Per il trattamento del melanoma non resecabile o metastatico, la Food and Drung Administration ha approvato un’altra combinazione di farmaci immunoterapici (Relatlimab e Nivolumab) per pazienti dai 12 anni in su. Su questa combinazione lei aveva condotto uno studio e presentato risultati molto promettenti già nel 2017. Qual è il beneficio clinico offerto da questa nuova combinazione? E quando sarà approvato anche in Italia?

"Questa nuova combinazione, i cui risultati promettenti sono emersi dallo studio di fase III, RELATIVITY-047, presentato al Congresso della Società Americana di Oncologia Clinica (ASCO), ha dimostrato un significativo beneficio clinico offerto in prima linea, con una buona tollerabilità. In particolare, la sopravvivenza libera da progressione mediana ha raggiunto 10,12 mesi con la combinazione rispetto a 4,63 mesi con la monoterapia con nivolumab. E’ pertanto evidente che la nuova combinazione possa rivelarsi una strategia chiave per potenziare la risposta immunitaria.
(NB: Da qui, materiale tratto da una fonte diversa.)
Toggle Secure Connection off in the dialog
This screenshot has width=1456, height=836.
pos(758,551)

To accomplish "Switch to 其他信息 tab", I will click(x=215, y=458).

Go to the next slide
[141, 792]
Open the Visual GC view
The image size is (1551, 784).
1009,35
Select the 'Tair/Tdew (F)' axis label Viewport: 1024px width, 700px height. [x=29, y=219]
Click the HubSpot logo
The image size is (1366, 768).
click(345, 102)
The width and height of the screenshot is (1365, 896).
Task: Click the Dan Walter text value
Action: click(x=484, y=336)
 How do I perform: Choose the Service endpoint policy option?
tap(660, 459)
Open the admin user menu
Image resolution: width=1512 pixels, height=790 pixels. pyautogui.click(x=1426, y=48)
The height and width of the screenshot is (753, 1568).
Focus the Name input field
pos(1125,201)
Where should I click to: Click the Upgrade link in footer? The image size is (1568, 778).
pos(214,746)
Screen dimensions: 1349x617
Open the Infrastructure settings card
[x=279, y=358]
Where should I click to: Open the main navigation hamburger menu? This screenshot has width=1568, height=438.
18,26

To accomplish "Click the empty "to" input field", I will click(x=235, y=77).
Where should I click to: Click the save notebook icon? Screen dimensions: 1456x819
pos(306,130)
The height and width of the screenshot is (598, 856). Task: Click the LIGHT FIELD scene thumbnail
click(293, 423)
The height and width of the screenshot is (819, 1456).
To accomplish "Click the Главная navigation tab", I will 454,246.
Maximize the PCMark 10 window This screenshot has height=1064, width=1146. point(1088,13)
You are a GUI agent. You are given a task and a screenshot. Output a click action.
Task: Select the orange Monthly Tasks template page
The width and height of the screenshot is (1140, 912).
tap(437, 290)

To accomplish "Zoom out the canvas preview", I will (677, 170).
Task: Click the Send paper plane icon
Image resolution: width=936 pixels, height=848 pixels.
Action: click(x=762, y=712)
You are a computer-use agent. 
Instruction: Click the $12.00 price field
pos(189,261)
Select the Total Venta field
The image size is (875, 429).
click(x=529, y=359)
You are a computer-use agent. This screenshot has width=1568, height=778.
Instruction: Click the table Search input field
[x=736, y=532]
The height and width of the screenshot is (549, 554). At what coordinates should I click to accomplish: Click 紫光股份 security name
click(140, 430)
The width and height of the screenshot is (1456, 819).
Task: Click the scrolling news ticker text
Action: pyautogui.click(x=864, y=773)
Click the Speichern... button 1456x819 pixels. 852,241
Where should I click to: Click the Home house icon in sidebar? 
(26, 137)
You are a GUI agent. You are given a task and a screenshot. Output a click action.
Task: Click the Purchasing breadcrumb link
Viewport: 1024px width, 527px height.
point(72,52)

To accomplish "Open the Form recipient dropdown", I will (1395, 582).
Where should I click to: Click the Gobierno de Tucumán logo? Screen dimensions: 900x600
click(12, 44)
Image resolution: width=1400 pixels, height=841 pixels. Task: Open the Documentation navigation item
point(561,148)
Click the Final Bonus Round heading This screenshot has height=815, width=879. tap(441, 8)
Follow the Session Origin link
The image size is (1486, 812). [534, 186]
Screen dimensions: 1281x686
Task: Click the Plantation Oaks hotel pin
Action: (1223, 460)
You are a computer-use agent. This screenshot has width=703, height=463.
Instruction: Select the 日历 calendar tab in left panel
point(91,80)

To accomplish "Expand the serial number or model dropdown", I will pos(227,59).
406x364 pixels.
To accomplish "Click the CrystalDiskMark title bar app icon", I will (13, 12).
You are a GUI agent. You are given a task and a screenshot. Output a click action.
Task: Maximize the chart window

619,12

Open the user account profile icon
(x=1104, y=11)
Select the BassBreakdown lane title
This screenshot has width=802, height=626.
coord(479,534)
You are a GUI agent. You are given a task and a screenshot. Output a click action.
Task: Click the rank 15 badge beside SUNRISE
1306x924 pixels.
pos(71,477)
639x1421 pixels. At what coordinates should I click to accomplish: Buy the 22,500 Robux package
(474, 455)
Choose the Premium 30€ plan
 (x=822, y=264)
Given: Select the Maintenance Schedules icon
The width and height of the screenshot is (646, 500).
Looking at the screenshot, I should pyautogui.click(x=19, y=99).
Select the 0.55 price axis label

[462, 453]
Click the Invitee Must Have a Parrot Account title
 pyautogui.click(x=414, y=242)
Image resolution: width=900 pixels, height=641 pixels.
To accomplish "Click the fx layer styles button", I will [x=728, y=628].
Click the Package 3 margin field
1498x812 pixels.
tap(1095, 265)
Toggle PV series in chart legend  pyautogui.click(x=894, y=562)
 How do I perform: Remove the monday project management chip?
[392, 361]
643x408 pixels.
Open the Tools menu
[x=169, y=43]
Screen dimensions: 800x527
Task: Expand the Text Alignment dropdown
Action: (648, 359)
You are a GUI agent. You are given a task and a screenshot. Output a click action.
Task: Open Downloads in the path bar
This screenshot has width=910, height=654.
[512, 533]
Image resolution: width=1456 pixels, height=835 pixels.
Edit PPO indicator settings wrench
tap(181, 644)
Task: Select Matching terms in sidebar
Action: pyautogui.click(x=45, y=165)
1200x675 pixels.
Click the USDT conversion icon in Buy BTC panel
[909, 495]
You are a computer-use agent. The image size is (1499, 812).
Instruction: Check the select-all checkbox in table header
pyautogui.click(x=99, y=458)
Per l’approvazione in Italia ci vorrà ancora un pò di tempo, ma sono fiducioso che così come è stata approvata la combinazione di Nivolumab e ipilimumab, a breve arriverà anche quella con il Relatlimab".

La duplice immunoterapia ha evidenziato un significativo 'effetto memoria'. Questo effetto, quindi, riduce anche il rischio di una recidiva di melanoma?

"Sì, un altro aspetto importante della terapia di combinazione di Nivolumab più ipilimumab è che il 77% dei pazienti vivi a 5 anni non ha più avuto necessità di ricevere un trattamento sistemico, dimostrando quindi un significativo ‘effetto memoria’, ovvero che la sua efficacia si mantiene a lungo termine, anche dopo la fine delle cure".

Al Pascale avete scoperto come la combinazione di immunoterapia abbia permesso ai pazienti con melanoma di combattere l’infezione da Covid-19 senza manifestare sintomi. Come vi siete spiegati questa correlazione?

"Sì, abbiamo constatato che il virus attacca di meno i pazienti affetti da melanoma trattati con l'immunoterapia rispetto agli altri, e che questi, in caso di positività, superano il Covid in maniera spesso asintomatica. Al momento ci sono ancora pochi studi scientifici italiani che ci hanno permesso di constatare come i pazienti trattati con l’immunoterapia, abbiano superato l’infezione da Covid-19, senza ricorrere a particolari cure, e che la maggior parte delle volte l’infezione decorreva in maniera asintomatica".